How to complete this task:
Answer each question from the abstract on ZIPPI below.
(a) What does the name ZIPPI stand for?
(b) The interface Z-score compares metrics for interface contacts with metrics from what?
(c) What did the authors declare about competing interests?

Document text:
◆ ◆ ◆ ◆ ◆
Abstract
Predicting protein-protein interactions (PPI) is a challenging problem of central importance in fundamental biology. With the increasing number of available PPI prediction methods and databases, an effective evaluation model would be extremely valuable. Here we introduce ZIPPI (Z-score for Information about Protein-Protein Interfaces), which evaluates structural models of a complex based on sequence co-evolution and conservation involving residues that are in contact in the interface. The interface Z-score (ZIPPI score) is calculated by comparing metrics for interface contacts to metrics obtained from randomly chosen surface residues. Since contacting residues are defined by the structural model, this obviates the need of accounting for indirect interactions with methods such as Direct Coupling Analysis. Although ZIPPI relies on species-paired multiple sequence alignments, its focus on contacting interfacial residues and the avoidance of direct coupling methods makes it computationally efficient. The performance of ZIPPI is evaluated through applications to experimentally determined complexes from the Protein Data Bank (PDB) and to decoys from the Critical Assessment of PRedicted Interactions (CAPRI) experiment. We demonstrate how ZIPPI can be implemented on a genome-wide scale by calculating scores for millions of structural models of protein-protein interactions in the E. coli interactome as predicted by PrePPI. Many PrePPI predictions filtered by ZIPPI score are novel. In all, this proteome-scale method shows promising feasibility for applications to the full human protein interactome, which is not yet accessible to deep learning methods.
Competing Interest Statement
The authors have declared no competing interest.
◆ ◆ ◆ ◆ ◆
Data extracts:
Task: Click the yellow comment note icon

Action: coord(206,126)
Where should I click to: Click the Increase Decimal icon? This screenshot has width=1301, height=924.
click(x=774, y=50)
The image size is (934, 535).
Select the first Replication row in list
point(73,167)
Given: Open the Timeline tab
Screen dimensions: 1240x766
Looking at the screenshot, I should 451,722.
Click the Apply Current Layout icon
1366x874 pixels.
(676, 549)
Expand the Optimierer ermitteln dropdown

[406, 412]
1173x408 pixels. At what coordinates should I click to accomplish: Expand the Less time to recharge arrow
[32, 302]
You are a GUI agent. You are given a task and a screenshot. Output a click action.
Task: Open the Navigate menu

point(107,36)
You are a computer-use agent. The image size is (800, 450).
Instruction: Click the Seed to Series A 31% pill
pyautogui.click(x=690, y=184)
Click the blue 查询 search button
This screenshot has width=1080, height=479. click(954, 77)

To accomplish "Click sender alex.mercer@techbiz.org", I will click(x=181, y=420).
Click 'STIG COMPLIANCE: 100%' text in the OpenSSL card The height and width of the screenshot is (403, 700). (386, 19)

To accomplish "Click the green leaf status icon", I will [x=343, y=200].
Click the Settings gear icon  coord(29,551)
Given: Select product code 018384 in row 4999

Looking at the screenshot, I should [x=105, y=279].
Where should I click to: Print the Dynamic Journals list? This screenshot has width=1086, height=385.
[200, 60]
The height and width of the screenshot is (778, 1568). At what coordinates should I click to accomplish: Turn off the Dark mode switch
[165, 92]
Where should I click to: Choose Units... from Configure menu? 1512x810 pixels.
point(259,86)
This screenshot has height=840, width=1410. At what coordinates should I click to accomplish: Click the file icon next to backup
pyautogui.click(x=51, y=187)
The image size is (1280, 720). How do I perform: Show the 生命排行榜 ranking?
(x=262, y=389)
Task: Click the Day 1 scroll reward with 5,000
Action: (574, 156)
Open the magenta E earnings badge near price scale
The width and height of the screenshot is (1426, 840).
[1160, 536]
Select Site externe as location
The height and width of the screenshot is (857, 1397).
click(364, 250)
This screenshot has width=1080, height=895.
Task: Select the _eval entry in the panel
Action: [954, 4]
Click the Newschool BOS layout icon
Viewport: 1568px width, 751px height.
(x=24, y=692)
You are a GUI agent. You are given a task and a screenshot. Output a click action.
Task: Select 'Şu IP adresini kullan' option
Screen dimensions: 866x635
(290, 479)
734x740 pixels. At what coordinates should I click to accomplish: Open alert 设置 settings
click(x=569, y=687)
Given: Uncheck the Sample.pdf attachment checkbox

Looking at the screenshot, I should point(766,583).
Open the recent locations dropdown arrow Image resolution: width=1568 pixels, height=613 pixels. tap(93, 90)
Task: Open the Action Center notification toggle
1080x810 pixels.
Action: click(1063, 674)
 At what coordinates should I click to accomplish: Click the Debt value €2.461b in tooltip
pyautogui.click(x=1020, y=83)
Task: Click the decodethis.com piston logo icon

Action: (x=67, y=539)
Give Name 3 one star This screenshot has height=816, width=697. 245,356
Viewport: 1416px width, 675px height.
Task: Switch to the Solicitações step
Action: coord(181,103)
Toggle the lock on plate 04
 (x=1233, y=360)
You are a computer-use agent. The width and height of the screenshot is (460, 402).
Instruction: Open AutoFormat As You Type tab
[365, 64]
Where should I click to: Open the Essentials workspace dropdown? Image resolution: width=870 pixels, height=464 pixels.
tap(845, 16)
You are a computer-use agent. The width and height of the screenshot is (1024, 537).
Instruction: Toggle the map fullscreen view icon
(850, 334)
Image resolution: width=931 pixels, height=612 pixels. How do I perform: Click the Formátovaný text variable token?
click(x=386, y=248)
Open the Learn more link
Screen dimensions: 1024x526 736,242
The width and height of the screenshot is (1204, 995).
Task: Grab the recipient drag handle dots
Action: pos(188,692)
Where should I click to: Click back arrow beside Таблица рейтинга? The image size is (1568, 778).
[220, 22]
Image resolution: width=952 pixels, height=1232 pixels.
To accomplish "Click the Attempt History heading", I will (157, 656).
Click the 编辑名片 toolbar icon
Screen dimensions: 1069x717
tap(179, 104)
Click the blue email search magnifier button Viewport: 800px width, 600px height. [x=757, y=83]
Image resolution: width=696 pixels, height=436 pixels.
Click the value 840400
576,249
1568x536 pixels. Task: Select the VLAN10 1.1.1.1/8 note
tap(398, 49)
◆ ◆ ◆ ◆ ◆
Solution to this exercise:
(a) Z-score for Information about Protein-Protein Interfaces.
(b) Randomly chosen surface residues.
(c) They declared no competing interest.